What the task requires:
Find the lines in the listing below that include the word "search", and report how many there are, with nothing more.
=== Section Start ===
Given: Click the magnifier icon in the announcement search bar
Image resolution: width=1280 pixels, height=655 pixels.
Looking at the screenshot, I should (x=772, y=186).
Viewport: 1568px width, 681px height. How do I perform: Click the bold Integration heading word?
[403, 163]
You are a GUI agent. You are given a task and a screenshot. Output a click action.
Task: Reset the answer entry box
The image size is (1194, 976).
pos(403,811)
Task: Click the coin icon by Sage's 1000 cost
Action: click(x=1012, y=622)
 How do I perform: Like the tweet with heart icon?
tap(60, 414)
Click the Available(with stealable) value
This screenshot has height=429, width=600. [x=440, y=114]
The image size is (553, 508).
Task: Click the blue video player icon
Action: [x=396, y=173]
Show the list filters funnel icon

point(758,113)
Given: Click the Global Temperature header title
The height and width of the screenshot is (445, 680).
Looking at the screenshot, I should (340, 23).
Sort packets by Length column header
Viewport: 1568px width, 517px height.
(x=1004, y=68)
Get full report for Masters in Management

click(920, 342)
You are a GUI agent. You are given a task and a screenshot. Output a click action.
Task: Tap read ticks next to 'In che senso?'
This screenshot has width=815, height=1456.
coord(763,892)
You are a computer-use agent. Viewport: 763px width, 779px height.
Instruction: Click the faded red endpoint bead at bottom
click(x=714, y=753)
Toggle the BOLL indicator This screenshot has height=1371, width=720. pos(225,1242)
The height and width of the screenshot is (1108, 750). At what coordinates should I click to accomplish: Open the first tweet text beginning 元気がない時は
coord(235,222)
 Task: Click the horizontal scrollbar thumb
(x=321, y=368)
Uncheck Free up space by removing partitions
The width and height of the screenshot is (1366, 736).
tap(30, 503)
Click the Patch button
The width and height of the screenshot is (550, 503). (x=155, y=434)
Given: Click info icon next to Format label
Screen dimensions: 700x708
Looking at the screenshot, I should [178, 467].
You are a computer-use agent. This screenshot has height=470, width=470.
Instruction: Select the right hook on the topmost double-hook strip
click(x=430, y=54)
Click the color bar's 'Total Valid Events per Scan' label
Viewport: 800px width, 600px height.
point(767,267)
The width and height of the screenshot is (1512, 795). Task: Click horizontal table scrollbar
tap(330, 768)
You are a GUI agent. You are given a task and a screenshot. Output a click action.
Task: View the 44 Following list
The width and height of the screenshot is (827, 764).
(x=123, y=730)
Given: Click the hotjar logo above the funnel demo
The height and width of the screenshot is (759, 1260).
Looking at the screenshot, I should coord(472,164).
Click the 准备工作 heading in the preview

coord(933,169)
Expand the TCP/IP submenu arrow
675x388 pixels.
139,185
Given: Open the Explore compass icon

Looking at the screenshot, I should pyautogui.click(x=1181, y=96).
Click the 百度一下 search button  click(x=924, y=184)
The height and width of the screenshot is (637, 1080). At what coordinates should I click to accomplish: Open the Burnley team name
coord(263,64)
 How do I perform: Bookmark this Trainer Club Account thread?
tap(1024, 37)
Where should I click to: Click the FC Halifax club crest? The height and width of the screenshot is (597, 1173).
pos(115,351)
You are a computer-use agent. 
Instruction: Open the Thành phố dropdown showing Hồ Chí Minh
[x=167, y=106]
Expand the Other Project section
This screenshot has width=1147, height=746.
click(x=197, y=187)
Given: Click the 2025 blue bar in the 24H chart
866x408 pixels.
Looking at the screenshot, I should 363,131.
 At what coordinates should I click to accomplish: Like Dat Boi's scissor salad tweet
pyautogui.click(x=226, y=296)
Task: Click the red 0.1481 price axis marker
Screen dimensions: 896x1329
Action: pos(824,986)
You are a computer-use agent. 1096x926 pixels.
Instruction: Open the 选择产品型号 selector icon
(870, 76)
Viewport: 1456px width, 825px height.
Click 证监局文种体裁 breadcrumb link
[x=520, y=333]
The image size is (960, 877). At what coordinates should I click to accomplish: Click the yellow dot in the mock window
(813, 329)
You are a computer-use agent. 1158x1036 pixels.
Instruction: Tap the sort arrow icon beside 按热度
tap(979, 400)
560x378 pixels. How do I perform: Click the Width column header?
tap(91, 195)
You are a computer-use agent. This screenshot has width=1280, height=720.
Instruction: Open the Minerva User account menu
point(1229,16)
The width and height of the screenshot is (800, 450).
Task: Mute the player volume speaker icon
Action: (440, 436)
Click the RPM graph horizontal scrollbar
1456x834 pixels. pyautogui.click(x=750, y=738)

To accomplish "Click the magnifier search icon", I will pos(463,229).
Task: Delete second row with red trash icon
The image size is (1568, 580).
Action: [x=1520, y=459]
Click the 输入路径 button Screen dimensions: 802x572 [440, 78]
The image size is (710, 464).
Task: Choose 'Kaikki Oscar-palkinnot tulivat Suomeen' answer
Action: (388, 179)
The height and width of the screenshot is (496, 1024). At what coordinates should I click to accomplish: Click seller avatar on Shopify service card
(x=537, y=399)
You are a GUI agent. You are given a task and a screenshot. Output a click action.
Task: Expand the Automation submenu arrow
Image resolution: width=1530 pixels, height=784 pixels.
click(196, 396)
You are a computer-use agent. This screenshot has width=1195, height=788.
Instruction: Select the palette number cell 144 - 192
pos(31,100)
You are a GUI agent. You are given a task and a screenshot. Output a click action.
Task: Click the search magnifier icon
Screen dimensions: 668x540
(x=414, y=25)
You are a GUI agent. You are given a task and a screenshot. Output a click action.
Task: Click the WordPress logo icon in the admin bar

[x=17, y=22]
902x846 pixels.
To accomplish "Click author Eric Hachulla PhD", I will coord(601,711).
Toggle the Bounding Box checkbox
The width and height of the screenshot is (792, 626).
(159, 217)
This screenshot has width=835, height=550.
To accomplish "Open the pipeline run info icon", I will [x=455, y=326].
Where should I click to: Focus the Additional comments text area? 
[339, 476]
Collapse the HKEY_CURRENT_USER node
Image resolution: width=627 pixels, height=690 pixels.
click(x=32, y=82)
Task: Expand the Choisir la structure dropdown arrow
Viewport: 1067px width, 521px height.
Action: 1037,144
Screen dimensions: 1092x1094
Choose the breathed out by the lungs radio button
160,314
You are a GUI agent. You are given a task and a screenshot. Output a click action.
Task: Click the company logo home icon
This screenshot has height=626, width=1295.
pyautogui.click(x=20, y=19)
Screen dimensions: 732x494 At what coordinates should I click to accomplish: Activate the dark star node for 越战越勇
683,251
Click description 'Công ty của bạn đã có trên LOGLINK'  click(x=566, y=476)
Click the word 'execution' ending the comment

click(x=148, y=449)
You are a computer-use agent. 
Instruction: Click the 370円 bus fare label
=== Section End ===
Exercise solution:
4